Intramolecular deactivation of photoexcited anthracenes by aromatic ketones. Part 2.—Charge-transfer deactivation of ω-(9-anthryl)ketones in different solvents and binary solvent mixtures and at different temperatures
Abstract
The solvent and temperature dependence of the excited state properties of anthracenes non-conjugatively linked to various aromatic phenones have been investigated by determination of the quantum yields of fluorescence and intersystem crossing. In a series of substituted bichromophoric ω-(9-anthryl)propiophenones, the degree of intramolecular quenching of the anthracene fluorescence by the phenones was not compensated for by increasing intersystem-crossing efficiency in the anthracene chromophore, but was found to be associated with the standard free-energy change for intramolecular charge separation, the solvent polarity and the temperature. In contrast, in monochromophoric anthracene reference compounds neither remarkable solvent polarity nor temperature dependence of the fluorescence emission was detected.

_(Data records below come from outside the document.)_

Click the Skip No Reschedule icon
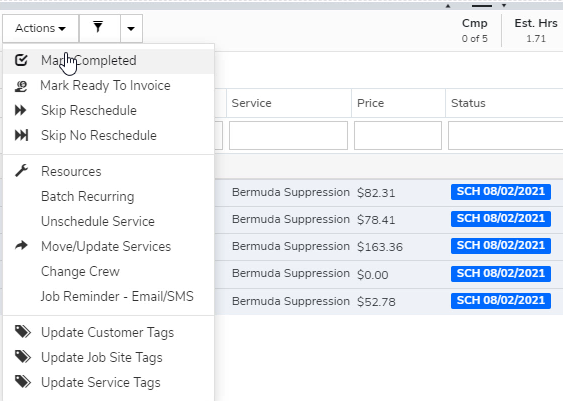This screenshot has width=563, height=401. [x=21, y=135]
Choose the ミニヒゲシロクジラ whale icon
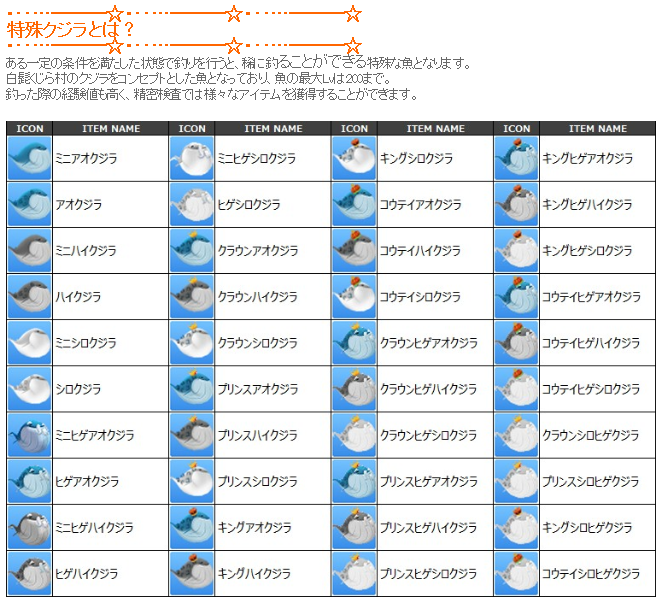Screen dimensions: 663x600 coord(191,158)
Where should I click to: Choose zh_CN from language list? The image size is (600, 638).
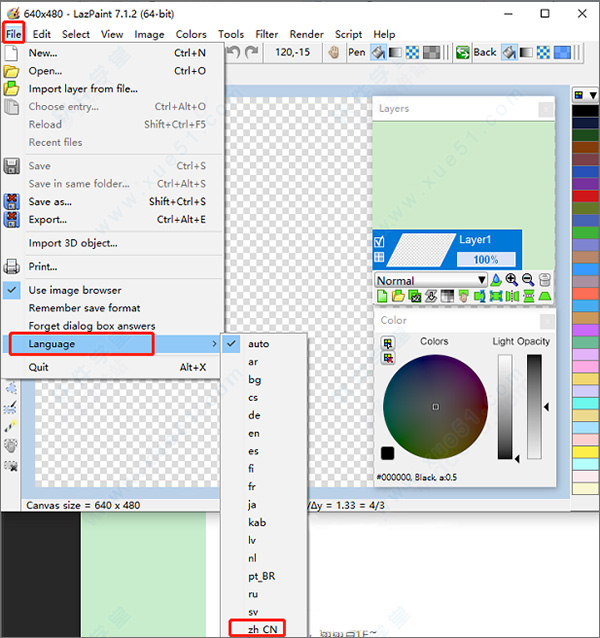click(x=263, y=629)
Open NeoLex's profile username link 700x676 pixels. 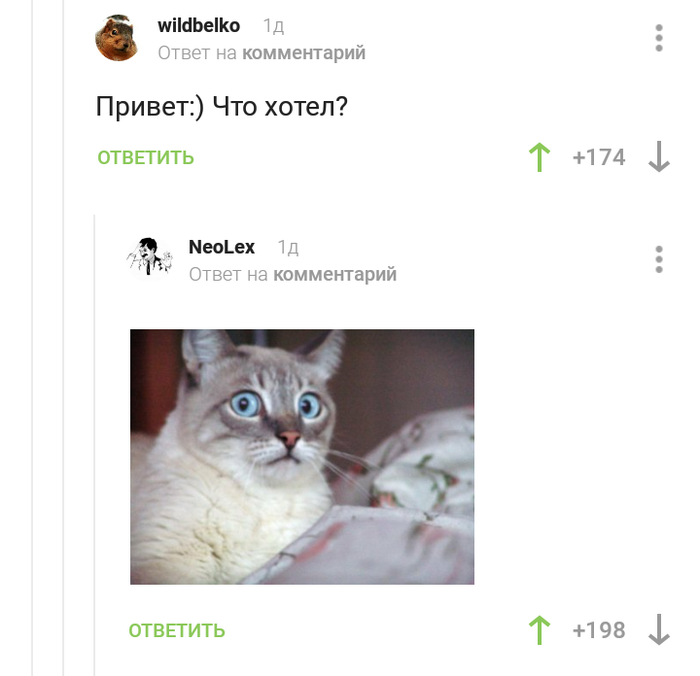tap(221, 247)
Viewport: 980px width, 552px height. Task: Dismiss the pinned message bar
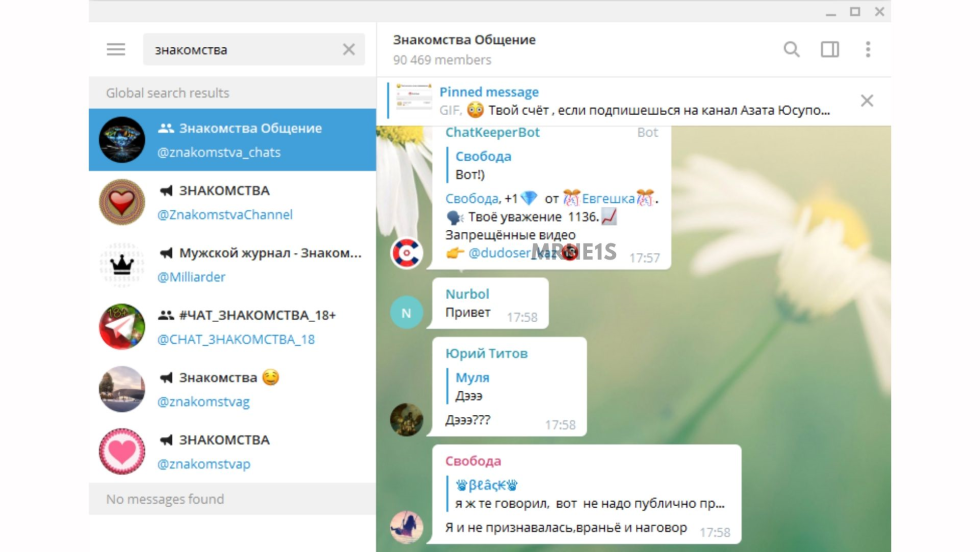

For example, for one bichromophoric compound [ω-(9-anthryl)-4′-methoxypropiophenone] an analysis within the framework of the Marcus electron-transfer theory was performed and a dependence of the nuclear Franck–Condon factor for the intramolecular charge-separation reaction on the solvent polarity was found. Shortening the linking non-conjugative bridge in one bichromophore [ω-(9-anthryl)propiophenone] resulted in an increased charge-separation rate constant by more than one order of magnitude in ω-(9-anthryl)acetophenone.